[CONSIGNE 1]
Veuillez recopier mot pour mot le passage de l'extrait sur les milices de Haftar qui commence à « Haftar s’appuie également » et se termine à « ses principaux soutiens. ».
[CONSIGNE 2]
D'après l'extrait sur les milices de Haftar, de quel terme les milices tribales qualifient-elles les critiques et les opposants de Haftar ?

[EXTRAIT DU DOCUMENT]
---------------

Les milices tribales, originaires en particulier de l’est et de la banlieue de Benghazi, sont désignées comme des « forces de soutien » – il s’agit, autrement dit, de civils armés qui représentent un élément clé de la prétendue ANL de Haftar. Ils procèdent à des arrestations et confisquent des biens appartenant aux critiques et aux opposants de Haftar, qu’ils qualifient commodément de « terroristes ».

Haftar s’appuie également sur les milices salafistes makhdalistes. Ironie de la chose : son récit s’est toujours été opposé aux groupes fondamentalistes islamiques d’inspiration religieuse. Il a pourtant intégré ces groupes salafistes, en partie pour leur allégeance envers les régimes saoudien et émirati, ses principaux soutiens.

---------------

[DONNÉES ENREGISTRÉES]
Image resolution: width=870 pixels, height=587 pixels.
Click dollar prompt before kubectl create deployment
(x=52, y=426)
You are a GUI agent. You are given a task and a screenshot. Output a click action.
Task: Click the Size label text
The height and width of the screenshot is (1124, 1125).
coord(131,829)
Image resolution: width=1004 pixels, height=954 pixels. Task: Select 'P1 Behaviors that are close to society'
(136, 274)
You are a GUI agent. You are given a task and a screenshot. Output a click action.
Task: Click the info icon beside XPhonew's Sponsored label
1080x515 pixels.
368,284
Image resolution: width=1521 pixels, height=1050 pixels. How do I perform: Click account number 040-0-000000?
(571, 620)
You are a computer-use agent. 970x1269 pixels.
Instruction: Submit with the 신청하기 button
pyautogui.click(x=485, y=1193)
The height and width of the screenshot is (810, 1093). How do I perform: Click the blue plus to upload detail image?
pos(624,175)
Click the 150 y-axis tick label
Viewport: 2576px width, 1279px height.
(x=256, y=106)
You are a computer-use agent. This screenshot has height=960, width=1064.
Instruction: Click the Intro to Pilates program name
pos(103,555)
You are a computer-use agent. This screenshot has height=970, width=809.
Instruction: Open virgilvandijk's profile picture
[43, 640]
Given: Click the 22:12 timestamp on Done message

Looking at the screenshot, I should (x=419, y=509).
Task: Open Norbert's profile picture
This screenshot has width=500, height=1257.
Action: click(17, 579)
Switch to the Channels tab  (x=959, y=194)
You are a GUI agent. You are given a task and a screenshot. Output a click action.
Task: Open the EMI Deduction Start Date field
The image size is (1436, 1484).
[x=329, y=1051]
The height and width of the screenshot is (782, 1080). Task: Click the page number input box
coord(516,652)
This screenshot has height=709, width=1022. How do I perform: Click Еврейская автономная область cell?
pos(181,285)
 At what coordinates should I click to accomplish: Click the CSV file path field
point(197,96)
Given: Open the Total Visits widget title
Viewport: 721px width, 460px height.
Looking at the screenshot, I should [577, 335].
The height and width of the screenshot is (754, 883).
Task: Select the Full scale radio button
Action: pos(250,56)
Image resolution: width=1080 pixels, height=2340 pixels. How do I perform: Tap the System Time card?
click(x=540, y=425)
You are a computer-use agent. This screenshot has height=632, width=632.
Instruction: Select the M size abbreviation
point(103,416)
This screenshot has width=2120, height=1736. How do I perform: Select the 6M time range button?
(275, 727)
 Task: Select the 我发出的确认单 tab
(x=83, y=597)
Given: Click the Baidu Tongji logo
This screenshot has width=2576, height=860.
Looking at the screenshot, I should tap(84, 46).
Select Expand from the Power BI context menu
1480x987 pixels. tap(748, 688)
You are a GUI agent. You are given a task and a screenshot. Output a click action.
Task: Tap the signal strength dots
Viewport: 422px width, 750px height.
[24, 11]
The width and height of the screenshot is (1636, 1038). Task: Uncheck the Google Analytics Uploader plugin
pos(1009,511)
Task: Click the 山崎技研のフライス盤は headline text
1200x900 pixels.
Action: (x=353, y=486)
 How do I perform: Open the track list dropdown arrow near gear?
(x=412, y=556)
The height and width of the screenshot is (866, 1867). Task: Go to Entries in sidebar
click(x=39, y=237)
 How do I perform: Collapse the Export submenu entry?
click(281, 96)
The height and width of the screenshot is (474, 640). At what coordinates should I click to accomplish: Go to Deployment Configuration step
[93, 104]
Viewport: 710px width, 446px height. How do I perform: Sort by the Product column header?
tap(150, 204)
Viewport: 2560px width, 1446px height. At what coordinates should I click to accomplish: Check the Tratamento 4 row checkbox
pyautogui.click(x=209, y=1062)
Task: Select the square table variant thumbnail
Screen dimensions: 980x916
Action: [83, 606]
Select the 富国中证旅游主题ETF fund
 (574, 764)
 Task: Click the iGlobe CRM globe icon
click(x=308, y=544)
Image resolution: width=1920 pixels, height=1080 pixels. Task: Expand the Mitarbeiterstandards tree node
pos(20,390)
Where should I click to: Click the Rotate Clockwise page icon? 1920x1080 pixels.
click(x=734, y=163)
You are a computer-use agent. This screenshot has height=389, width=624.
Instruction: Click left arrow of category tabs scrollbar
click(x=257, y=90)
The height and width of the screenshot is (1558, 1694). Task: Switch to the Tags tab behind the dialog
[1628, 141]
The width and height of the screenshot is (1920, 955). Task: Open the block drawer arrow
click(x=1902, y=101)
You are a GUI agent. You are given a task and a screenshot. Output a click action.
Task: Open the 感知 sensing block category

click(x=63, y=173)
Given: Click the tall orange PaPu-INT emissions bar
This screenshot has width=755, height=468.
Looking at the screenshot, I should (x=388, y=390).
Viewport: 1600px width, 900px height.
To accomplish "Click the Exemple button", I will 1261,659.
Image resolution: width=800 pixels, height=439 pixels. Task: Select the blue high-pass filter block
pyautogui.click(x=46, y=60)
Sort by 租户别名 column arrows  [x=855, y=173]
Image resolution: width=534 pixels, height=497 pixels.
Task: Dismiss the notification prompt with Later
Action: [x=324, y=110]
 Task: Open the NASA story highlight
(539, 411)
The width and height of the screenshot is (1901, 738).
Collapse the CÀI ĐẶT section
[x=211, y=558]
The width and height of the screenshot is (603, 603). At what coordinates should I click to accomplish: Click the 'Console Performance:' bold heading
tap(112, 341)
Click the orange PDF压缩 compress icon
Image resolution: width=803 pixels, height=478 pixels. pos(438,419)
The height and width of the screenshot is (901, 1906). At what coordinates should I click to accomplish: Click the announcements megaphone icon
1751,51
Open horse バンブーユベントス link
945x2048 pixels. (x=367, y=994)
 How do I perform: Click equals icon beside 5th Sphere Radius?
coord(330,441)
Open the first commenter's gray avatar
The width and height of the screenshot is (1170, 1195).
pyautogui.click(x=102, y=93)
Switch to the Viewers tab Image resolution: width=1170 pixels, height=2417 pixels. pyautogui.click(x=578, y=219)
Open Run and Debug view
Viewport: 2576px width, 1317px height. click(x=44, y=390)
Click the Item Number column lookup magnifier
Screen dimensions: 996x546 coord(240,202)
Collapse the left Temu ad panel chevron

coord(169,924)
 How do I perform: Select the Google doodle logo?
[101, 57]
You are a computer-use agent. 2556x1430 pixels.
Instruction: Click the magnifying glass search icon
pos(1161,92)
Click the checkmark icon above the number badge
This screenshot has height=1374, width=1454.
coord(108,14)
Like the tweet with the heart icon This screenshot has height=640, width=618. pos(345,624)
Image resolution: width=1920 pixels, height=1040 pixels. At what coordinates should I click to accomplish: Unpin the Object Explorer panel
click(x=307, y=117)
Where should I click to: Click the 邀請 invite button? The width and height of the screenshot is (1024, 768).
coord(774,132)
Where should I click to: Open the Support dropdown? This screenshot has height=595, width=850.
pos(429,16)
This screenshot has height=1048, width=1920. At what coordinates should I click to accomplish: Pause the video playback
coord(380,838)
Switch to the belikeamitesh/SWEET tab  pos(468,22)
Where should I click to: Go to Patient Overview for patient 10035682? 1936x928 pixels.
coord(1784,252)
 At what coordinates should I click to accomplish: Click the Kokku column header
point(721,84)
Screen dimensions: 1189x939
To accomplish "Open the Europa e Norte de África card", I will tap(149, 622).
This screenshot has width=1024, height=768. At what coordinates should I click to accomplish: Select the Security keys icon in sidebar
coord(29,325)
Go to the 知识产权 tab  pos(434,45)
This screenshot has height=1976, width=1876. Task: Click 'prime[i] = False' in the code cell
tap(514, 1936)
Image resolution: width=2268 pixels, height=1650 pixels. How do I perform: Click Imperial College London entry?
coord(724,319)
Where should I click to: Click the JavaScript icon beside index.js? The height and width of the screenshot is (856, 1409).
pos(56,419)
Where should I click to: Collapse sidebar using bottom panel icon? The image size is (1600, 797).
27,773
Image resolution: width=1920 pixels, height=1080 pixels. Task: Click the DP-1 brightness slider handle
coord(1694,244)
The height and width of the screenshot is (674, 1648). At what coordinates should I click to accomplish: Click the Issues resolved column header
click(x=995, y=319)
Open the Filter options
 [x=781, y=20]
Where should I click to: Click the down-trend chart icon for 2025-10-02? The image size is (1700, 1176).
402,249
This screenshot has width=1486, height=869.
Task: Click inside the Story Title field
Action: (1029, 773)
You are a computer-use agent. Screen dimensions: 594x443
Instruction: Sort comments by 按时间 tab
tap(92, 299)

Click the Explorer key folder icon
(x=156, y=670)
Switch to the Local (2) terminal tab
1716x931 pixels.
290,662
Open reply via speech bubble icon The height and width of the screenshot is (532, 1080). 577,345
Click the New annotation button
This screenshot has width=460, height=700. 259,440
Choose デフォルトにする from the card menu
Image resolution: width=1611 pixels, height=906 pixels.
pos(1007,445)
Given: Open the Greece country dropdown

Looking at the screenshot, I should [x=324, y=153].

---------------

[RÉPONSE 1]
Haftar s’appuie également sur les milices salafistes makhdalistes. Ironie de la chose : son récit s’est toujours été opposé aux groupes fondamentalistes islamiques d’inspiration religieuse. Il a pourtant intégré ces groupes salafistes, en partie pour leur allégeance envers les régimes saoudien et émirati, ses principaux soutiens.

[RÉPONSE 2]
Elles les qualifient de « terroristes ».